Collections

A collection is an IBM® Streams Processing Language (SPL) component that can be used to represent complex arrangements of streaming data. Collections are supported by built-in SPL functions to access and manipulate the collection contents.

Quick links

Overview

The following collection types are supported:
  • Set
  • Map
  • List
Collections are further extended to represent complex nesting of composite types, including lists of lists. In other words, their elements and, in the case of maps, even their keys can be of any type, including other composite types. Empty list, set, and map literals can occur only where their type is clear from the context: casts, variable initializers, assignments, and typed operator parameters.
Streams primitive and composite types

As with primitive types such as strings, SPL implements collection types of bounded length. Bounded-length variants follow the same rules as bounded strings. For example, list<int32>[2] can store a maximum of two integers. You can declare bounded-size types with unbounded elements, such as list<rstring>[3], though doing so does not offer the same marshalling optimization opportunities. SPL limits all bounded or unbounded collections to a maximum of 231-1 elements. For types with bounded size, the bounds must be compile-time constants.

You can also declare bounded collections that contain unbounded types, such as a bounded list of rstring. From a developer perspective, there is little difference between bounded and unbounded types. However, there are some compile-time optimization advantages when bounded types are used.

The literal syntax for list values and map values is the same as in Python or JavaScript (including JSON), and the literal syntax for set values is similar to Python or JavaScript.
listLiteral ::= ‘[' expr*,]'                   # for example, [0, x, x+1, x+2]
mapLiteral  ::= ‘{' ( expr:' expr )*,}'      # for example, { "Mon": −1, "Fri": 1 }
setLiteral  ::= ‘{ ' expr*, }'                 # for example, { "IBM", "GOOG"}

Composite types have their own operators. For more information, see Expression language. You can subscript a list or map with l[i], check membership in a collection with "x in s", iterate over a collection with "for(T x in s) ...", and so on. There are also various functions to work on collections; for example, setUnion(set1, set2) or setIntersection(set1, set2).For maps, the left operand of the in operator is the key. In other words, "Oz" in m checks whether "Oz" is a key of the map m. Value (as opposed to key) membership tests use functions, not the in operator.

Note: Lists are implemented with arrays, but unlike the C language, SPL uses static or dynamic checks to protect against out-of-bounds accesses. Sets and maps are implemented with hash tables. They are unordered and support constant-time lookup.

The list collection

Lists are sequence containers with their contents ordered linearly. Lists allow random, zero-based access to their contents. In simple terms, they can be thought of as dynamic arrays, allowing access to individual list items; but at the same time, they allow for dynamic allocation of new entries where the list is expanded or contracted as needed.

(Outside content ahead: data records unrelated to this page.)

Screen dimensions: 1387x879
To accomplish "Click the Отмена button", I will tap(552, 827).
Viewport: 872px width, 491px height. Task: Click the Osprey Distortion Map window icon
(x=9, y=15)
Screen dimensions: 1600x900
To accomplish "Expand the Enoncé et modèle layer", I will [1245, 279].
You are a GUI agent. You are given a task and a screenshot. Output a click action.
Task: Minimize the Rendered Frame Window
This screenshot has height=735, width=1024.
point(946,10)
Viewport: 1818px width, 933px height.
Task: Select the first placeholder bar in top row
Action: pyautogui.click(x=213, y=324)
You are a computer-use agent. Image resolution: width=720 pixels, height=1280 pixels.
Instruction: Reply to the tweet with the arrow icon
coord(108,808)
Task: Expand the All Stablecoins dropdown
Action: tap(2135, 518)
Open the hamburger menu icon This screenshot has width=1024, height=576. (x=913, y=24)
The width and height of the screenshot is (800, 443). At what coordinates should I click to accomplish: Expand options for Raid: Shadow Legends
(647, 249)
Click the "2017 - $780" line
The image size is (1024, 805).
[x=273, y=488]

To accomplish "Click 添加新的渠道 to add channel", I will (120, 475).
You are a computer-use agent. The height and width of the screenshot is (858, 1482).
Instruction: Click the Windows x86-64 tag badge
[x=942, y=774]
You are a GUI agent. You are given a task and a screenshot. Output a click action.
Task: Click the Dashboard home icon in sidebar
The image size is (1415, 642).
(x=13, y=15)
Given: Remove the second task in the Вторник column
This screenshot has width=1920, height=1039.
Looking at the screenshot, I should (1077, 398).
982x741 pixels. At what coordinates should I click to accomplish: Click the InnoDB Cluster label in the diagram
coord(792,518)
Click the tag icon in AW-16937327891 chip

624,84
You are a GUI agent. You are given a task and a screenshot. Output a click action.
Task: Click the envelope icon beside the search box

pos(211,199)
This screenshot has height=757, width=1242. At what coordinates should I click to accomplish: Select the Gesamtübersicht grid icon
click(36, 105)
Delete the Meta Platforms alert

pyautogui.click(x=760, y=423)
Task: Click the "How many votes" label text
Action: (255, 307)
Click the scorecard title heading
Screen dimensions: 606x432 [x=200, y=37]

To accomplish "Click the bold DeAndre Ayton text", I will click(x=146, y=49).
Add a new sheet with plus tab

One more advantage over traditional arrays is that lists in SPL provide for tighter boundary checking, ensuring that requests to access list elements beyond the list boundary are prohibited.

The list collection type has the constructors that are shown in the following table, where T is the type of the elements, and n is the size for bounded lists.
Constructor Description
list<T> unbounded
list<T>[n] bounded

The following example of a list of fruits shows a one-dimensional list that contains six rstring elements.

A list of fruits
The following listing shows how to declare and access that simple list.
...
mutable rstring myFruit;
 
// Immutable - must be initialized upon declaration 
 
list<rstring> fruit = ["apple", "orange", "banana", "pear", "pineapple", "apple"];
myFruit = fruit[1];     // orange
...
Note: Lists don't need to be unique (note the two apple elements). Individual elements are accessed by their position index.

The set collection

Sets are unordered containers that enable the retrieval of their contents based on their value (the value of a set element is also its key). Sets store unique items (no duplicates). After an element is added to a set, it cannot be modified. However, list elements can be added or removed and the set expands and contracts as needed.

The following table shows the set collection type constructors, where T is the type of the elements, and n is the size for bounded sets.
Constructor Description
set<T> unbounded
set<T>[n] bounded

The following example of a set of vehicles shows a simple set of five rstring elements.

A set of vehicles
The following listing shows how to declare an unordered set.
set <rstring> vehicles = {"car", "truck", "airplane", "boat", "bicycle"};

The map collection

Maps are implemented as associative containers that store elements in a key-to-value pairing. Like sets, a map collection requires that all keys are unique. Key and value items can be declared as different types with full support for nested types (even keys can be of any type, including other composite types).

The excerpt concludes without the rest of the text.